** SUPPLIED DATA follows **

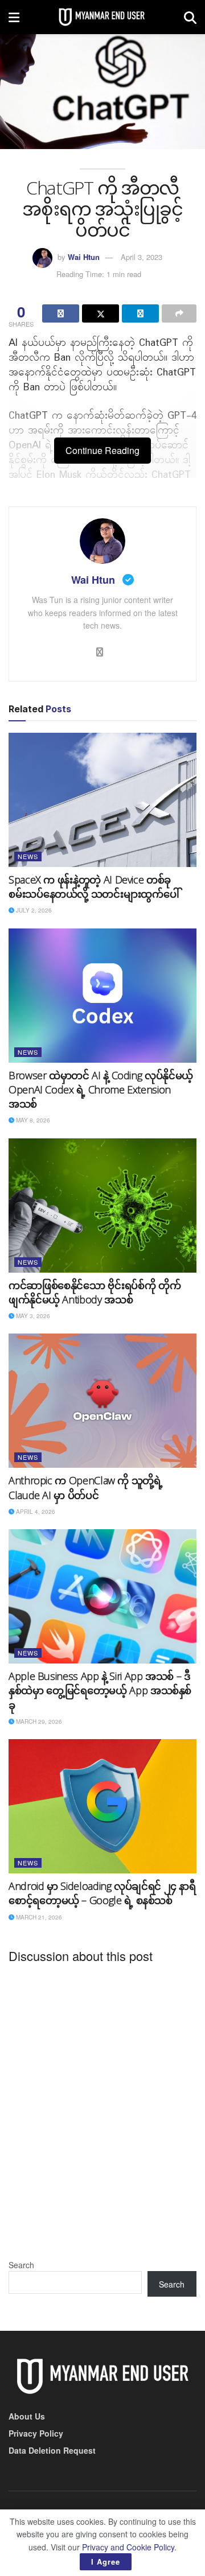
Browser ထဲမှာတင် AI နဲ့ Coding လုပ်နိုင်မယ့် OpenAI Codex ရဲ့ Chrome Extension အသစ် (101, 1089)
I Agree (105, 2561)
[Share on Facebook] (60, 313)
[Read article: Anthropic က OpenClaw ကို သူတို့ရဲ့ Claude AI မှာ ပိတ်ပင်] (102, 1401)
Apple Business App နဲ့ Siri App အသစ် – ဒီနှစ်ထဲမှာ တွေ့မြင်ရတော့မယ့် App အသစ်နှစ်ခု (100, 1690)
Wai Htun (84, 256)
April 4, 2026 (34, 1512)
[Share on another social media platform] (179, 313)
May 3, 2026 (32, 1316)
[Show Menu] (14, 17)
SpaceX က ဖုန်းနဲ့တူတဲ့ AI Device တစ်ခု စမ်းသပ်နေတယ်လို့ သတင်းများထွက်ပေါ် (94, 887)
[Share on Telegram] (140, 313)
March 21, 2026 (38, 1917)
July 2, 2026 (33, 910)
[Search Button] (190, 17)
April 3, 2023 (141, 256)
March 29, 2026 (38, 1721)
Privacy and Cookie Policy (128, 2547)
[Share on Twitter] (100, 313)
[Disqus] (102, 2113)
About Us (27, 2416)
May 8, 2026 (32, 1120)
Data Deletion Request (52, 2450)
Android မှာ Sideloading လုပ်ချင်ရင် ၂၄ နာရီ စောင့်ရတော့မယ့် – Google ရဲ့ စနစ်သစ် (102, 1893)
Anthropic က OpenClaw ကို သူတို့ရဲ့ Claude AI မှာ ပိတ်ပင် (86, 1487)
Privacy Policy (36, 2433)
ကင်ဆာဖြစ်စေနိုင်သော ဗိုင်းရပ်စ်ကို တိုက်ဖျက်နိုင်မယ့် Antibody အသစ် (95, 1292)
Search (21, 2264)
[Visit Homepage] (102, 17)
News (28, 856)
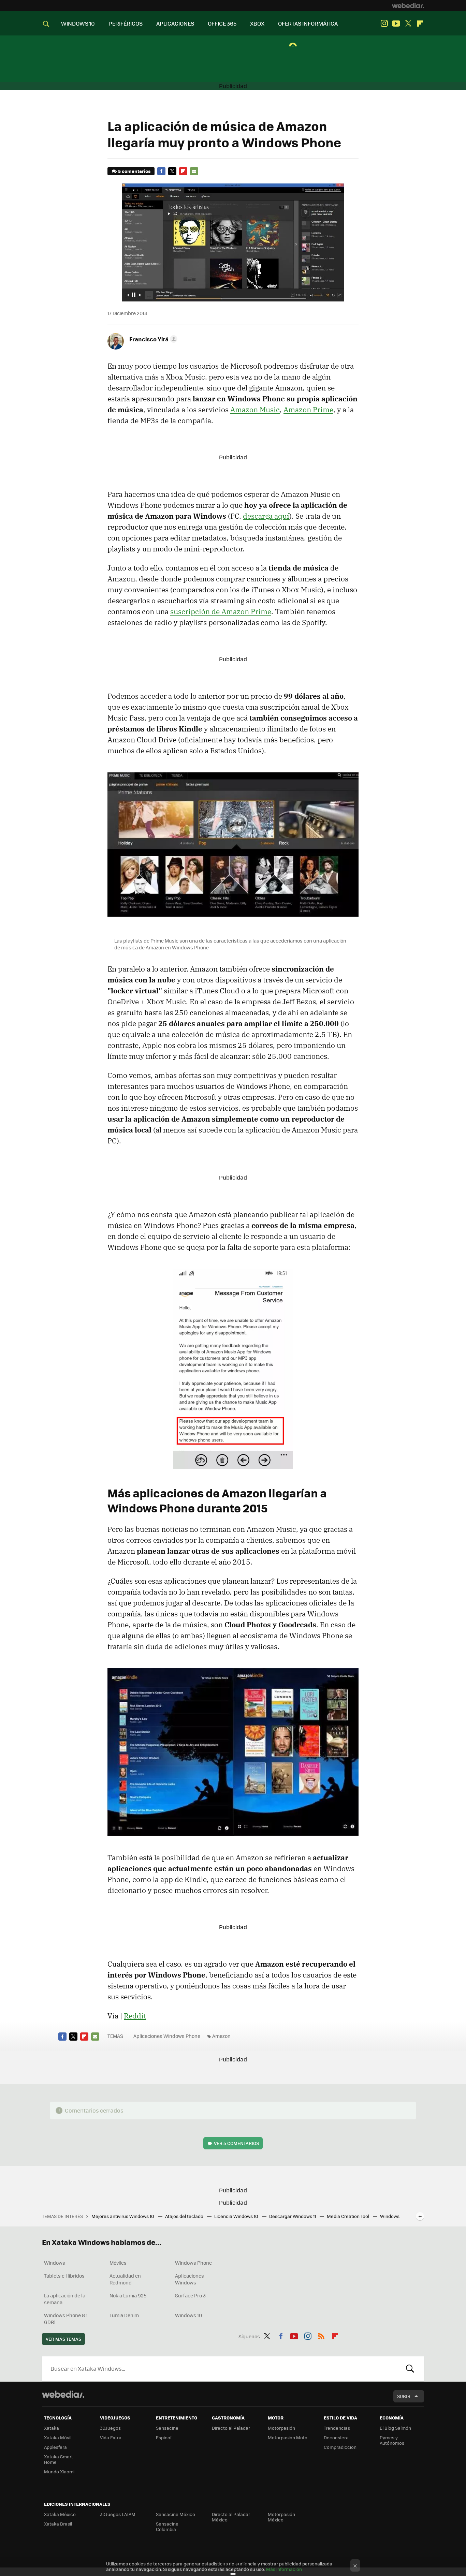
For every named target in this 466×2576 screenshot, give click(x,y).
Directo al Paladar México (231, 2517)
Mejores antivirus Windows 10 (123, 2216)
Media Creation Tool (348, 2216)
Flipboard (420, 23)
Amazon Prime (308, 409)
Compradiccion (340, 2447)
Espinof (164, 2437)
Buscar (410, 2369)
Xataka (51, 2428)
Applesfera (55, 2447)
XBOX (257, 23)
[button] (152, 339)
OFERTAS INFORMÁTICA (308, 23)
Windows (54, 2262)
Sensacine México (175, 2514)
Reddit (135, 2015)
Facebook (161, 171)
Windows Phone (193, 2262)
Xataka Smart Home (58, 2459)
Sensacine (167, 2428)
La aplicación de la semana (64, 2299)
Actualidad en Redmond (125, 2279)
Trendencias (337, 2428)
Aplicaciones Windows (189, 2279)
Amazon (221, 2035)
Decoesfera (336, 2437)
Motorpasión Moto (287, 2437)
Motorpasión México (281, 2517)
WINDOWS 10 (78, 23)
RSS (321, 2335)
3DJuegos (110, 2428)
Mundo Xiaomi (59, 2471)
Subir (403, 2396)
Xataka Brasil (58, 2523)
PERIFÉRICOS (125, 23)
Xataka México (60, 2514)
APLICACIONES (175, 23)
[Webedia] (408, 5)
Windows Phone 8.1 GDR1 (66, 2318)
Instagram (384, 23)
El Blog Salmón (395, 2428)
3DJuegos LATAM (117, 2514)
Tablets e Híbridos (64, 2275)
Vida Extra (110, 2437)
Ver (236, 2143)
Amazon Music (255, 409)
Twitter (408, 23)
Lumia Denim (124, 2315)
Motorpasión (281, 2428)
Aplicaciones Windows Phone (166, 2035)
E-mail (194, 171)
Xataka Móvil (57, 2437)
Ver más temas (63, 2339)
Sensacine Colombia (167, 2526)
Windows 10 (188, 2315)
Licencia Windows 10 (236, 2216)
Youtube (396, 23)
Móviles (118, 2262)
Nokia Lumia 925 (128, 2295)
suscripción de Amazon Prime (220, 611)
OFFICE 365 (222, 23)
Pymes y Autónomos (392, 2440)
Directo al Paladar (231, 2428)
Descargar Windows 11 (293, 2216)
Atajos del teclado (184, 2216)
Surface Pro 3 (190, 2295)
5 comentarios (134, 171)
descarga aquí (266, 516)
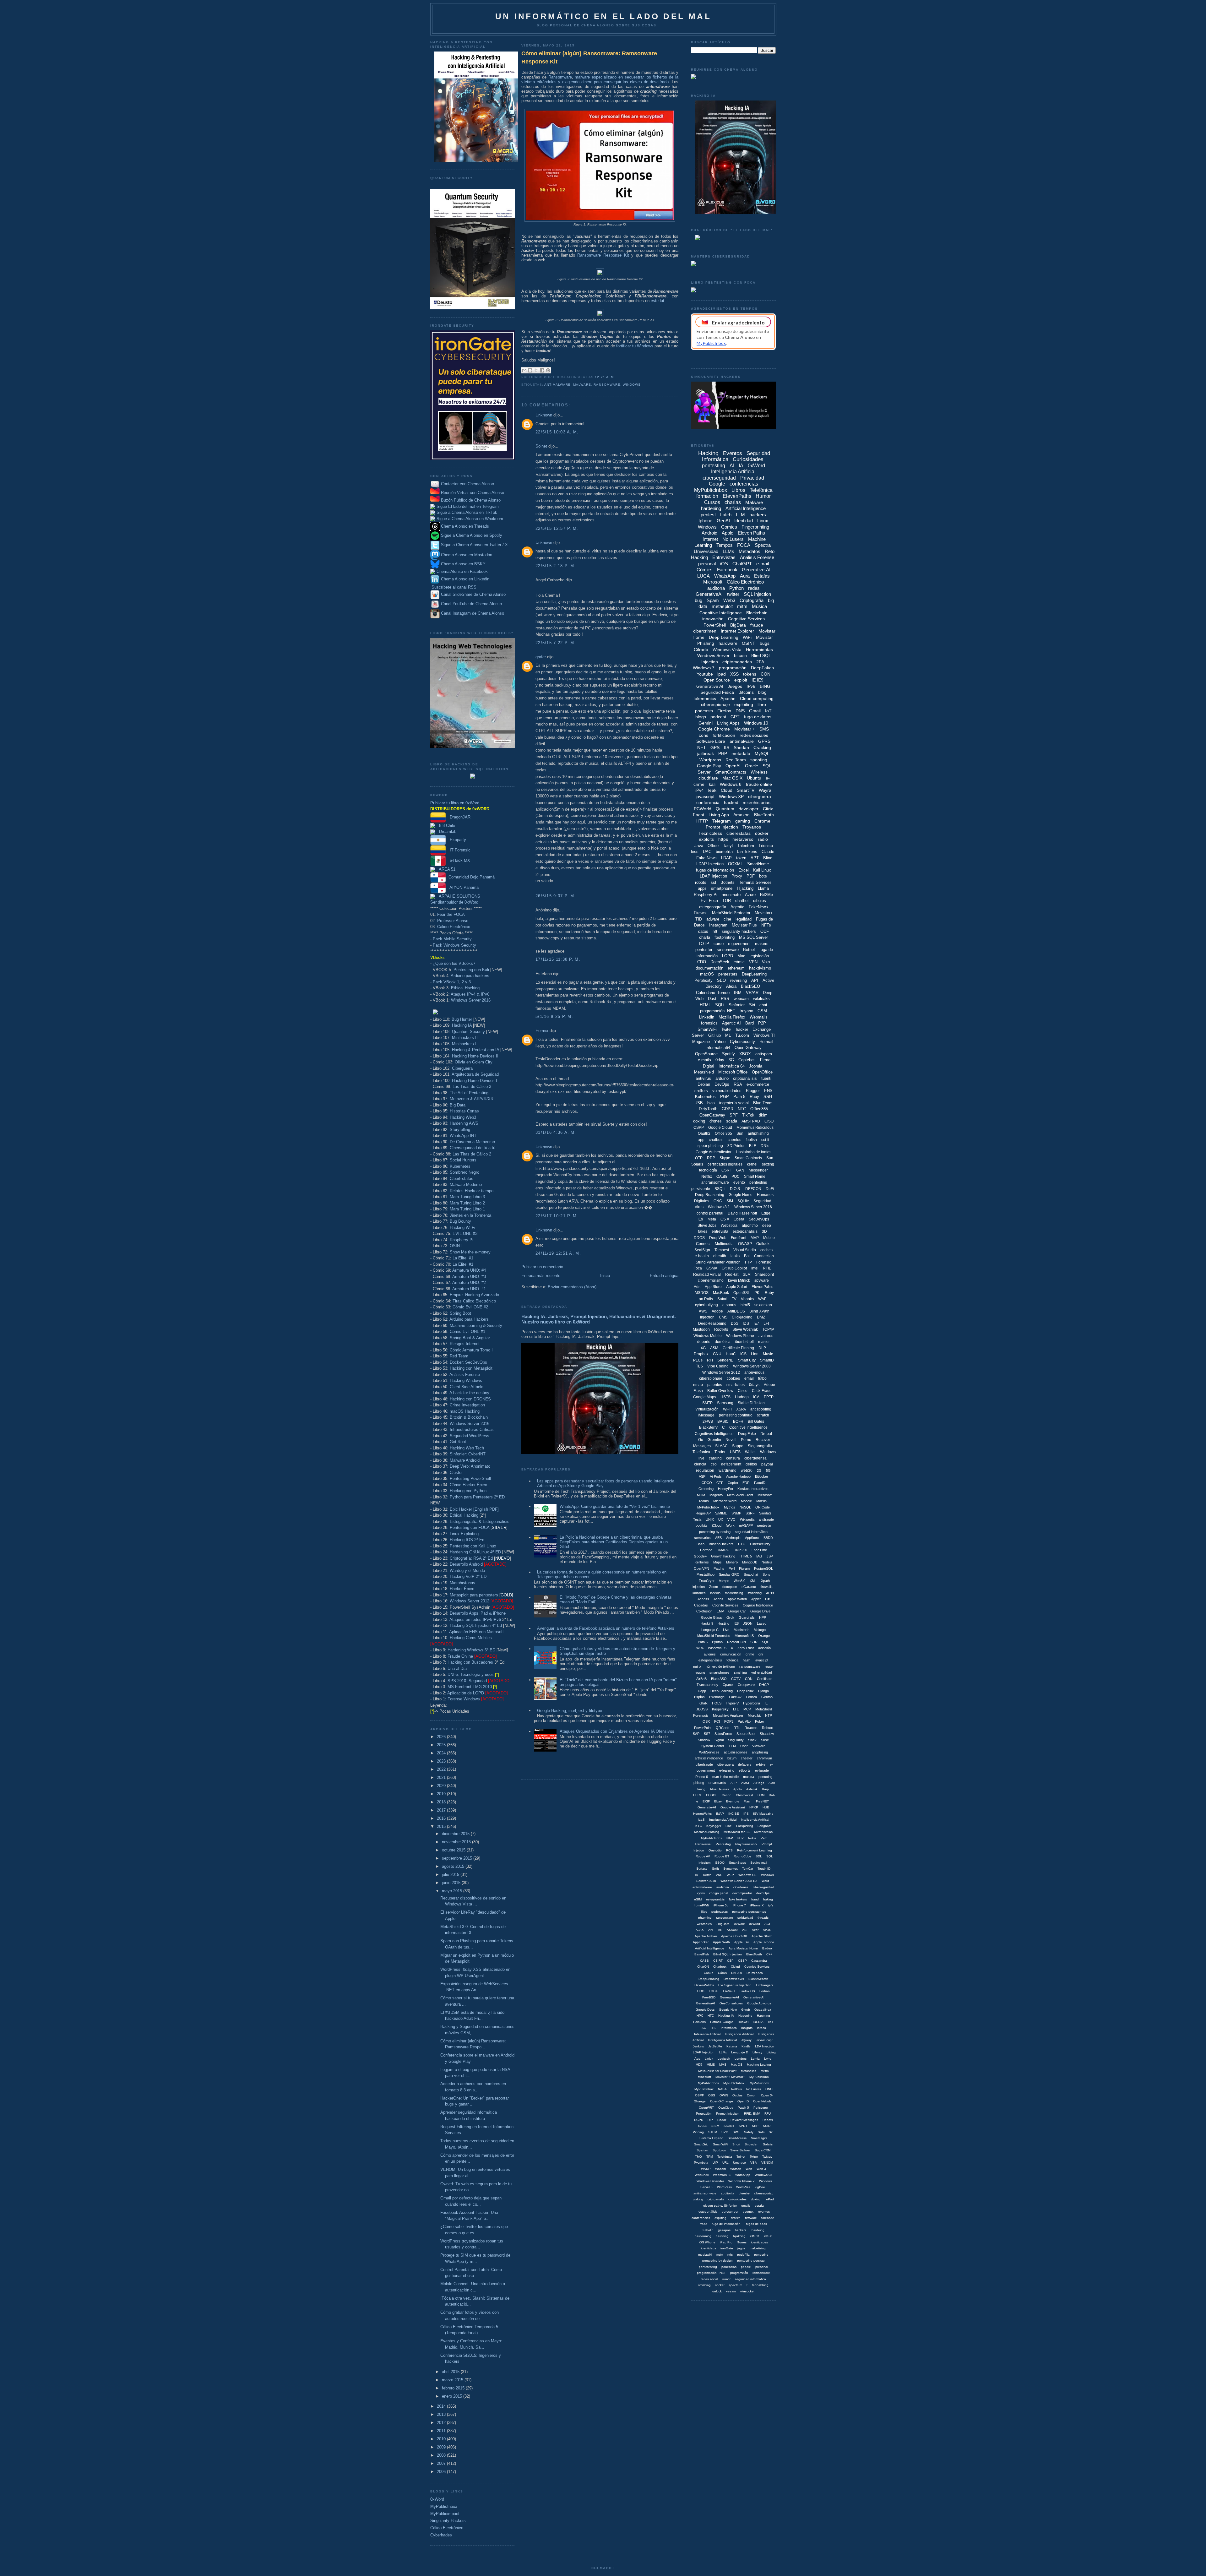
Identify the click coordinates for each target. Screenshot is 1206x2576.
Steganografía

** End of SUPPLIED DATA **

### EXERCISE PROMPT
Copy out each line of the records that holds the string "México".

### YOUR RESPONSE
Directo al Paladar México (231, 2517)
Sensacine México (175, 2514)
Motorpasión México (281, 2517)
Xataka México (60, 2514)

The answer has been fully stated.